Os meus olhos se perdem na imensidão do céu frio e estrelado. Mas a lembrança do teu abraço me aquece nesta noite em que tudo e nada têm importância. Aperto ainda mais os olhos, tento enxergar estrelas mais distantes, mas tudo o que consigo é ver um punhado de borrões na vastidão do espaço. Que extensão terá este vazio que me ameaça tragar?
No entanto, a noite está agradável. Uma leve brisa engrandece este momento de espanto e contemplação. Dostet longe está, mas não será seu rosto amado o que vejo entre as nuvens brancas que escorregam pela noite mágica? Ou será que de súbito a saudade começa a doer no meu peito?
O certo é que uma densa falta começa a me deprimir. E é irônico que num momento tão sublime falte algo! E então começo a desconfiar que jamais seremos de todo completos; nossa infortúnia existência será para sempre marcada pela falta de algo: algo para amarmos, algo em que nos apoiar, até mesmo algo capaz de nos fazer estúpidos e ridículos.
Numa noite como essa, tudo e nada está evidente. Mas dentro de mim uma falta latente me incomoda: meus olhos procuram, entre as muitas estrelas que me sorriem, a tua face querida. Um grito ameaça escapulir das minhas entranhas. Não é um grito de desespero, nem dor. Mas um grito de falta, da falta que tua presença causa.

----------------------------------------

Exercício proposto a: Enumere, conforme o texto citado, todas as formas de "algo" cuja falta marcará para sempre a nossa existência.
O texto citado e os registros têm origens distintas.

[Registros]
----------------------------------------

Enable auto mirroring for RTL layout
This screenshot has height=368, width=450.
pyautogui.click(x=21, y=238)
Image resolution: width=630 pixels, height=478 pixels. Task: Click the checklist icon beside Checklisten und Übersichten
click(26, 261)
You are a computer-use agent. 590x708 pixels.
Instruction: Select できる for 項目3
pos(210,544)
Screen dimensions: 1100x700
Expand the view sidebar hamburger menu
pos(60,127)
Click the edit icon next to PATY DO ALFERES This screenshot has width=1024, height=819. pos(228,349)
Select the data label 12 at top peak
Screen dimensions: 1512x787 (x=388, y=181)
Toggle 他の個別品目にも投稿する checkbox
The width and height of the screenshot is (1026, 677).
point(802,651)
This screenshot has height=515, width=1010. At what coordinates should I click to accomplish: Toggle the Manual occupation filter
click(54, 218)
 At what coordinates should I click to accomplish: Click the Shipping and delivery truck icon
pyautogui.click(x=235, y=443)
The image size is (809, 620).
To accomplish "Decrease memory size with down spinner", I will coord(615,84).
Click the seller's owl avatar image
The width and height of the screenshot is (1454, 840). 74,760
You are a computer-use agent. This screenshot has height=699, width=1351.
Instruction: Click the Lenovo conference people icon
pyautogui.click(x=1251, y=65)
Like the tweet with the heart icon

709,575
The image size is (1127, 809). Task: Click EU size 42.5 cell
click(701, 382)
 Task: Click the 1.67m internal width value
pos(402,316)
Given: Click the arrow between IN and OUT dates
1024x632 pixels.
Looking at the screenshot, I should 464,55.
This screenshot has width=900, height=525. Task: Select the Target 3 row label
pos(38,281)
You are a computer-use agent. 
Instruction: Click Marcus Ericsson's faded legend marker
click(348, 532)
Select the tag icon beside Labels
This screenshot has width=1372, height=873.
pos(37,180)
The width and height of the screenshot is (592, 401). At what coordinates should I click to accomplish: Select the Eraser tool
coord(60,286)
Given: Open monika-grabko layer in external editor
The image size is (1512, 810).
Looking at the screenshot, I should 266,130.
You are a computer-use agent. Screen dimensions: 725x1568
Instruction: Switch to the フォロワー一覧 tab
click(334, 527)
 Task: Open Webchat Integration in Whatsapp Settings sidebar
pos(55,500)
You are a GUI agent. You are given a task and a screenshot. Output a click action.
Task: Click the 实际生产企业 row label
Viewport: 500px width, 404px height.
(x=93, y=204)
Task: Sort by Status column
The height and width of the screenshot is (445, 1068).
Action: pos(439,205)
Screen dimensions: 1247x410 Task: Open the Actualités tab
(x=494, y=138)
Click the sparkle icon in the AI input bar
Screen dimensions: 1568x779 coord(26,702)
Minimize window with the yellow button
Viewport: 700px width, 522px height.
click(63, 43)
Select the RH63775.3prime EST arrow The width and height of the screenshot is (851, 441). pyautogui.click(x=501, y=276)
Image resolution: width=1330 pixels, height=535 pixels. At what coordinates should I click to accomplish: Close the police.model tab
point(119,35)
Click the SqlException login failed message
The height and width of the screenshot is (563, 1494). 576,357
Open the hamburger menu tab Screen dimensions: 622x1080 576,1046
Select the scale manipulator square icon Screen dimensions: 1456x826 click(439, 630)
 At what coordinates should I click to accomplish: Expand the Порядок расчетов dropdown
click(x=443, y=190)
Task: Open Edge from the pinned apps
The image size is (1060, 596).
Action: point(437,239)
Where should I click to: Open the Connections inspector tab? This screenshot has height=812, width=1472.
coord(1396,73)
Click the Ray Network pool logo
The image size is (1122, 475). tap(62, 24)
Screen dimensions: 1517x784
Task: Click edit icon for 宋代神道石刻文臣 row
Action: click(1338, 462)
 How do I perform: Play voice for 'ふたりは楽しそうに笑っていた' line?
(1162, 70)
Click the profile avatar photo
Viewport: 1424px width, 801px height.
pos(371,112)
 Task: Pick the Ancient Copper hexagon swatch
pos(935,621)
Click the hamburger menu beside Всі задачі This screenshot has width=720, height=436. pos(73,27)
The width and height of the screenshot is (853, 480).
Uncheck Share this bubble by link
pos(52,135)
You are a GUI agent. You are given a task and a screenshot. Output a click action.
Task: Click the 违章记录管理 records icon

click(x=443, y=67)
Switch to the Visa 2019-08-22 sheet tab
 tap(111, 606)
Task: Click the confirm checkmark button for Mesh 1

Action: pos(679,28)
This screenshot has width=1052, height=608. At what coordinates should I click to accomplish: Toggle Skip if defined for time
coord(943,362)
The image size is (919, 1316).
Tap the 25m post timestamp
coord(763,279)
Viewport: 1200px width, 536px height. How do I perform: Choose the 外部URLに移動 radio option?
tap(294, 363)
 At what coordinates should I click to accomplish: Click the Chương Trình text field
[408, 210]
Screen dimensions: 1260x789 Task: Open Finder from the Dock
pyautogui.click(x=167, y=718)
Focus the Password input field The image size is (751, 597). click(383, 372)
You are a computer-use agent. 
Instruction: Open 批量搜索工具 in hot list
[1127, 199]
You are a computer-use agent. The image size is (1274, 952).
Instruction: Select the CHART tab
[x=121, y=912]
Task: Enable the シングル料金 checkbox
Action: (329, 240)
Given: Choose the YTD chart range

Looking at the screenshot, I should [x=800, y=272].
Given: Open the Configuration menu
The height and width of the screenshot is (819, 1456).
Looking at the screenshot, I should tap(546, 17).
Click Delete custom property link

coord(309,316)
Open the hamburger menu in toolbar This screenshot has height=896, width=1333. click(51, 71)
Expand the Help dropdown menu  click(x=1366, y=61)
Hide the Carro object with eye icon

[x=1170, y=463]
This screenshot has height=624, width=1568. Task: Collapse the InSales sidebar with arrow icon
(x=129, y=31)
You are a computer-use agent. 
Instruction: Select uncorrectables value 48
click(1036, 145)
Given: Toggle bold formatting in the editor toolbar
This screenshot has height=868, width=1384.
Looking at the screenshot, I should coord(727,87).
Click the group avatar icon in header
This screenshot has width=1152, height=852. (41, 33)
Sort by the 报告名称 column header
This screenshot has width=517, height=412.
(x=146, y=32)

----------------------------------------

Exercício proposto b: Conte quantas linhas dos registros contêm a palavra "toolbar", diferenciando maiúsculas de minúsculas, e informe apenas o número.

Resultado do exercício a:
- algo para amarmos
- algo em que nos apoiar
- algo capaz de nos fazer estúpidos e ridículos

Resultado do exercício b: 2